31 oct. 2010

Tolstoï, Résurrection (2)

Le ton suffisant et vulgaire du libéralisme de Kolossof, le faciès bovin, sensuel et vaniteux du vieux Kortchaguine, l'irritaient ainsi que le maintien gêné de l'institutrice et du répétiteur, et surtout l'emploi de ce pronom le, dont l'avait gratifié Missy. Nekhlioudov avait toujours hésité entre deux sentiments contraires a l'égard de Missy. Tantôt il la voyait à travers des yeux mi-clos ou comme dans un clair de lune, et alors, tout en elle paraissait merveilleux : il la trouvait fraîche, belle, intelligente, naturelle. Tantôt, éclairée par les rayons d'un soleil éclatant, il voyait ses imperfections.

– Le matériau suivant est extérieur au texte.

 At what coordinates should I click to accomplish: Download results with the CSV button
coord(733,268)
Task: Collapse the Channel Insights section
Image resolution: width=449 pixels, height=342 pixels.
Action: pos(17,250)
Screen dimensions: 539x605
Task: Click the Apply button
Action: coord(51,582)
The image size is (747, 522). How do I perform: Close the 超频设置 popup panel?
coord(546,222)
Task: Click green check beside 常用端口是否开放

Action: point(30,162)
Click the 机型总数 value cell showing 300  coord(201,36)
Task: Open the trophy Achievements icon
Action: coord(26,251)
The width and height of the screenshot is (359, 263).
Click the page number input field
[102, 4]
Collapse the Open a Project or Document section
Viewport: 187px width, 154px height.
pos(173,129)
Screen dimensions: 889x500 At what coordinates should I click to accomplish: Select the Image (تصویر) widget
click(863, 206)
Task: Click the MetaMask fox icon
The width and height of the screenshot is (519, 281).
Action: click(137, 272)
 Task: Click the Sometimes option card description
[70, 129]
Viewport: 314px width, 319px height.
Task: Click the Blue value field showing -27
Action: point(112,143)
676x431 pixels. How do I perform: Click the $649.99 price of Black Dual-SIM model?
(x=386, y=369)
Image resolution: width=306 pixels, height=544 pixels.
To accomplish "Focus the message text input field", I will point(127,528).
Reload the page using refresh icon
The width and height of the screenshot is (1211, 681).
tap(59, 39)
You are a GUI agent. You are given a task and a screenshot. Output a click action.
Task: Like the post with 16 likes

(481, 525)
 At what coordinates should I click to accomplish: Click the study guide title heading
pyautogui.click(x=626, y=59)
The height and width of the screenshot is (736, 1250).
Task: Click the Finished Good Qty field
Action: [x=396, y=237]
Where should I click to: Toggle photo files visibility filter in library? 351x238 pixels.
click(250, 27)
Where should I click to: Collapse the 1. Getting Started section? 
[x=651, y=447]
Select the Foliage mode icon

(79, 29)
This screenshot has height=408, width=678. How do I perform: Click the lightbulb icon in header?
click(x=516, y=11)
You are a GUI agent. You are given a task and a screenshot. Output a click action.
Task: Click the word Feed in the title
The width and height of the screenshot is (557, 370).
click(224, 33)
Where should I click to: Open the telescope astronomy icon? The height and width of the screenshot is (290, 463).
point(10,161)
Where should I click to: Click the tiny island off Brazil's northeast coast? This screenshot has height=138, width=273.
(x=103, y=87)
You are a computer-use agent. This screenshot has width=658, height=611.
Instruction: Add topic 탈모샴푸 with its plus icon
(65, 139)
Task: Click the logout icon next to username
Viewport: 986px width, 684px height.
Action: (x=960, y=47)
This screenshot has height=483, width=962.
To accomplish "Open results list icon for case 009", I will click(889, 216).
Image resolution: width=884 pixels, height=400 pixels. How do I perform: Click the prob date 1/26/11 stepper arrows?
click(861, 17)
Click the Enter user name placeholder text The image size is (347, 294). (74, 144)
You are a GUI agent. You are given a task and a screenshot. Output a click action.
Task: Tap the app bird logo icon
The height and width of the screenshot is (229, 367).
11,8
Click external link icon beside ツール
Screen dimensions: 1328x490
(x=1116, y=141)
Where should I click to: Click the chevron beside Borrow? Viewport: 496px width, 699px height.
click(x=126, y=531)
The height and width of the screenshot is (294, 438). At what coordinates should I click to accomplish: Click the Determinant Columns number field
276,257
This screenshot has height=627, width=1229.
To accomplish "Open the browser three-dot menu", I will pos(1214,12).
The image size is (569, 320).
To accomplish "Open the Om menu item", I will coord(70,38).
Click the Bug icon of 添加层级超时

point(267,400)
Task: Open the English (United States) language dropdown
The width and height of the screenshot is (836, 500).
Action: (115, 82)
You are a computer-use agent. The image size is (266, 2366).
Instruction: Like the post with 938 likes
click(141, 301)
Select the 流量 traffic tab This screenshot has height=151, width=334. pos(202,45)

Et c'est sous ce jour qu'elle lui apparaissait en cet instant. Il voyait toutes les rides de son visage, il découvrait l'ondulation artificielle de ses cheveux, ses coudes pointus, et surtout, il était frappé par la largeur de l'ongle de son pouce, qui rappelait étrangement l'ongle de son père.
[…]
La maîtresse de maison, la princesse Sophie Vassilievna, était de ces personnes perpétuellement allongées. Depuis sept ans, elle recevait ses invités étendue, environnée de dentelles, de rubans, parmi les velours, les dorures, les bronzes, les laques et les fleurs. Elle ne sortait nulle part et n'était accessible qu'à ceux qu'elle appelait ses amis, c'est-a-dire ceux qui, à son avis, se détachaient du commun des mortels. Nekhlioudov était de ses amis parce qu'il passait pour intelligent, parce que sa mère avait été une amie de la famille Kortchaguine et parce qu'il eût été souhaitable qu'il épousât Missy.

Tolstoï, Résurrection, page 150-151.